> REQUIREMENTS
Lay out as a numbered list everything from the line containing "Click the 新しいフォルダー button" down to the line containing "I will pos(156,220).", leaving out blank lines.

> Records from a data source
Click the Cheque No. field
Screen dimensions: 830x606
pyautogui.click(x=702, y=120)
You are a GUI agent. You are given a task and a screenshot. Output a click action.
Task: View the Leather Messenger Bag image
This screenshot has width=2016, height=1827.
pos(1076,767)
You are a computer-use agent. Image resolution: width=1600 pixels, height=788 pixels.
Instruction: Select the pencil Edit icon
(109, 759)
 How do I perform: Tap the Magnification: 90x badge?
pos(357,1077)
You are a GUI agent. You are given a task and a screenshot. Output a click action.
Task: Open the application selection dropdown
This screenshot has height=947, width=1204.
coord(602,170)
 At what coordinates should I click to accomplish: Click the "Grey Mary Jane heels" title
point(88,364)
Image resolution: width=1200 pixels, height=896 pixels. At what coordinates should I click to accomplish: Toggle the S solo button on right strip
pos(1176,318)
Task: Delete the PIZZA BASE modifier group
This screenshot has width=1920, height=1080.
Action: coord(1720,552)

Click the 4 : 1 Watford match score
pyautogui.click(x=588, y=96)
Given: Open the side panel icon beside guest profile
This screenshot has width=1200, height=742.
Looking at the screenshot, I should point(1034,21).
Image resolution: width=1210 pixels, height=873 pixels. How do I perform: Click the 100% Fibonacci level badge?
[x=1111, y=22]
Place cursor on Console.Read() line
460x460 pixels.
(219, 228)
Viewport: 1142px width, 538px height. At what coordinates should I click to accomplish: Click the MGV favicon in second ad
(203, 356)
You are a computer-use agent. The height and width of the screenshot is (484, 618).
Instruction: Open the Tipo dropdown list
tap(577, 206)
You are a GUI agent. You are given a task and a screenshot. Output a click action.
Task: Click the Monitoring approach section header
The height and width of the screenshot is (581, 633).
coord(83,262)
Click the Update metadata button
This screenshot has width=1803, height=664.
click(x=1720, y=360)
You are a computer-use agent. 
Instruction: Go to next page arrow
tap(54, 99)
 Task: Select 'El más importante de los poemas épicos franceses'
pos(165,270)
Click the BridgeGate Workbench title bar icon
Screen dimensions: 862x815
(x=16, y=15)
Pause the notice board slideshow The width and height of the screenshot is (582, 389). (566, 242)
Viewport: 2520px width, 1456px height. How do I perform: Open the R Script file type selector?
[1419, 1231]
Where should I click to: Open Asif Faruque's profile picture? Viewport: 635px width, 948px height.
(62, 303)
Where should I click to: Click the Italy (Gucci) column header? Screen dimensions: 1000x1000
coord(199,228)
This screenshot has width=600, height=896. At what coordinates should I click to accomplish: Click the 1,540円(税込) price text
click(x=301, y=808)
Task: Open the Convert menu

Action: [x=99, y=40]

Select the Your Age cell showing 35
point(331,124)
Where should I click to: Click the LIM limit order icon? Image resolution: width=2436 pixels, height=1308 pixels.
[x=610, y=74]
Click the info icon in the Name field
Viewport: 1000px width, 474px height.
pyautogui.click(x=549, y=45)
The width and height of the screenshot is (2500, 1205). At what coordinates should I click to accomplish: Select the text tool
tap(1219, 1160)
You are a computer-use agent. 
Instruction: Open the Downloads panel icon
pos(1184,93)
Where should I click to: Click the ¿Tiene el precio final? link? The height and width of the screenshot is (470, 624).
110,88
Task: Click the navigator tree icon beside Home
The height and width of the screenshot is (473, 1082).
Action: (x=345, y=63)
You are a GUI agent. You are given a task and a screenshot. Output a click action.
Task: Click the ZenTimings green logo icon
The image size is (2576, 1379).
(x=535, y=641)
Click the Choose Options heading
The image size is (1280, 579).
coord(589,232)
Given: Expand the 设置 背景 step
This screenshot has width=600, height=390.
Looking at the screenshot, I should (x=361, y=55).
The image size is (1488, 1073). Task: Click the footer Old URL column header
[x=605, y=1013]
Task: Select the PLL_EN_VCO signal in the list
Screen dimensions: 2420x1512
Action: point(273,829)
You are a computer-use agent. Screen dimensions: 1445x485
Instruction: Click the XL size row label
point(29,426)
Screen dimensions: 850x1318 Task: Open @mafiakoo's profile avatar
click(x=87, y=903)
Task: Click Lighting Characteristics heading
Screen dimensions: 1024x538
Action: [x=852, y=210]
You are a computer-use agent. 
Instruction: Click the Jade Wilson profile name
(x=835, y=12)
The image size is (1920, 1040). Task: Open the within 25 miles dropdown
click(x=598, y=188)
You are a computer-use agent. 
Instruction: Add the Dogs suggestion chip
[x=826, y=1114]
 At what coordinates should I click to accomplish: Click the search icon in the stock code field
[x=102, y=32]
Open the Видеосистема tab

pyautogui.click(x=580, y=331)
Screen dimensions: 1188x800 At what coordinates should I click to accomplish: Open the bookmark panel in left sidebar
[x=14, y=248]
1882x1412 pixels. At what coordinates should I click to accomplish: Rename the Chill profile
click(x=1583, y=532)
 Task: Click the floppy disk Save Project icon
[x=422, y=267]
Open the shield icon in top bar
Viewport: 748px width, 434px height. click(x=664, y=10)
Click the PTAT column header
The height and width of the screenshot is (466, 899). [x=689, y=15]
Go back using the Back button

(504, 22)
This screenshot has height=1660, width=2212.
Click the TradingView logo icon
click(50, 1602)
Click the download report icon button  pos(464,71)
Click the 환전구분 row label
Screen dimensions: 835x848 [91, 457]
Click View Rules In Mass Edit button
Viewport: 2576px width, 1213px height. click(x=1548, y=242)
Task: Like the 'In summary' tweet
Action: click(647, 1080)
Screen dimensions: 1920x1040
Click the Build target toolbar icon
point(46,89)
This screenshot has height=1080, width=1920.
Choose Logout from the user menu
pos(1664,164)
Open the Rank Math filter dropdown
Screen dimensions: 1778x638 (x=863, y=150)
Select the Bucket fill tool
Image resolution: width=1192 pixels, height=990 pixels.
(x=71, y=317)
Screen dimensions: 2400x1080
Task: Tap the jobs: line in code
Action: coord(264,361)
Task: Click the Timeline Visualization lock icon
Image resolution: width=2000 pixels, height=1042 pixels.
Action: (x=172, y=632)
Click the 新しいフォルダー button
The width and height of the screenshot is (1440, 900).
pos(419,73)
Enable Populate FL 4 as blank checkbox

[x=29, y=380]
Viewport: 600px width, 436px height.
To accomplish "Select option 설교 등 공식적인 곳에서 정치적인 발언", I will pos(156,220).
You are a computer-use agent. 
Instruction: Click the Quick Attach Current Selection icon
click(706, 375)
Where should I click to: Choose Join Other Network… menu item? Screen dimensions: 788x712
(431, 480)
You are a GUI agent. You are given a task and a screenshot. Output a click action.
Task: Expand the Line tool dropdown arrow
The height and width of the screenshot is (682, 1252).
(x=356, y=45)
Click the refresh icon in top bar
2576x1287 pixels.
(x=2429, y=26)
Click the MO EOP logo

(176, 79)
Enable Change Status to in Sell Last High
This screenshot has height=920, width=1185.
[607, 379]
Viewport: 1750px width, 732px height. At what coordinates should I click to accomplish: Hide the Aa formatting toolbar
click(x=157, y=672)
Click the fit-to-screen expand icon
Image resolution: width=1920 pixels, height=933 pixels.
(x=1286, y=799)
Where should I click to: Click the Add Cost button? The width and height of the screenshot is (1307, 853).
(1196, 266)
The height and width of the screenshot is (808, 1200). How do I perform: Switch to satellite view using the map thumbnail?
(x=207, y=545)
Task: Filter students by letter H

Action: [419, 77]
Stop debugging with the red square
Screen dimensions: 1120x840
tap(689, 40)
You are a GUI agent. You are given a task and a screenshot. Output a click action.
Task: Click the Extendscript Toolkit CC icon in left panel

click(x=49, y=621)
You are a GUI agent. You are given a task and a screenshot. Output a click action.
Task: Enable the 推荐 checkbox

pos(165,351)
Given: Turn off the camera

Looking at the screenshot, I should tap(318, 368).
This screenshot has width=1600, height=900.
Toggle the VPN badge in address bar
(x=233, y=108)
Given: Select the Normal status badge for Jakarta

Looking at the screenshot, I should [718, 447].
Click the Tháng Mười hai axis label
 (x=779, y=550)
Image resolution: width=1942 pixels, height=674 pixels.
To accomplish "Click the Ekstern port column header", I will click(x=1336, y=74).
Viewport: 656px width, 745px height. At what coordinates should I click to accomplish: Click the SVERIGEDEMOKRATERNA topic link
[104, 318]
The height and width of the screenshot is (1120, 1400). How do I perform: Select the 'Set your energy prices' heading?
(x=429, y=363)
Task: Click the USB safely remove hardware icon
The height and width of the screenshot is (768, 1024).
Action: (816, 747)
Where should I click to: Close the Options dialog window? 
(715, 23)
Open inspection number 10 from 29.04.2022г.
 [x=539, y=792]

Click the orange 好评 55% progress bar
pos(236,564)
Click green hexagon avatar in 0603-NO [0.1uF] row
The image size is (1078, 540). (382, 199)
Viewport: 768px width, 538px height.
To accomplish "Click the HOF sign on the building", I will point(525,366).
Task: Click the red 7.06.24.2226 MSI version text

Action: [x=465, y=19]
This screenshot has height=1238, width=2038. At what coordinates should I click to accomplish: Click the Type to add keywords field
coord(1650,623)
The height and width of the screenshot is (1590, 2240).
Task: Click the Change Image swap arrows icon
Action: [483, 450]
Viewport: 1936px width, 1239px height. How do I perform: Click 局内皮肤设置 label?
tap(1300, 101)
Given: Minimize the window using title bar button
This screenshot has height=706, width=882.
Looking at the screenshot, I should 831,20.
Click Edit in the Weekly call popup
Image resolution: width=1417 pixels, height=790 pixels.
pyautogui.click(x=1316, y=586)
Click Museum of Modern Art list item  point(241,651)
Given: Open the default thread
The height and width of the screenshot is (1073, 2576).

> EXERCISE RESULT
1. Click the 新しいフォルダー button
2. The width and height of the screenshot is (1440, 900).
3. pos(419,73)
4. Enable Populate FL 4 as blank checkbox
5. [x=29, y=380]
6. Viewport: 600px width, 436px height.
7. To accomplish "Select option 설교 등 공식적인 곳에서 정치적인 발언", I will pos(156,220).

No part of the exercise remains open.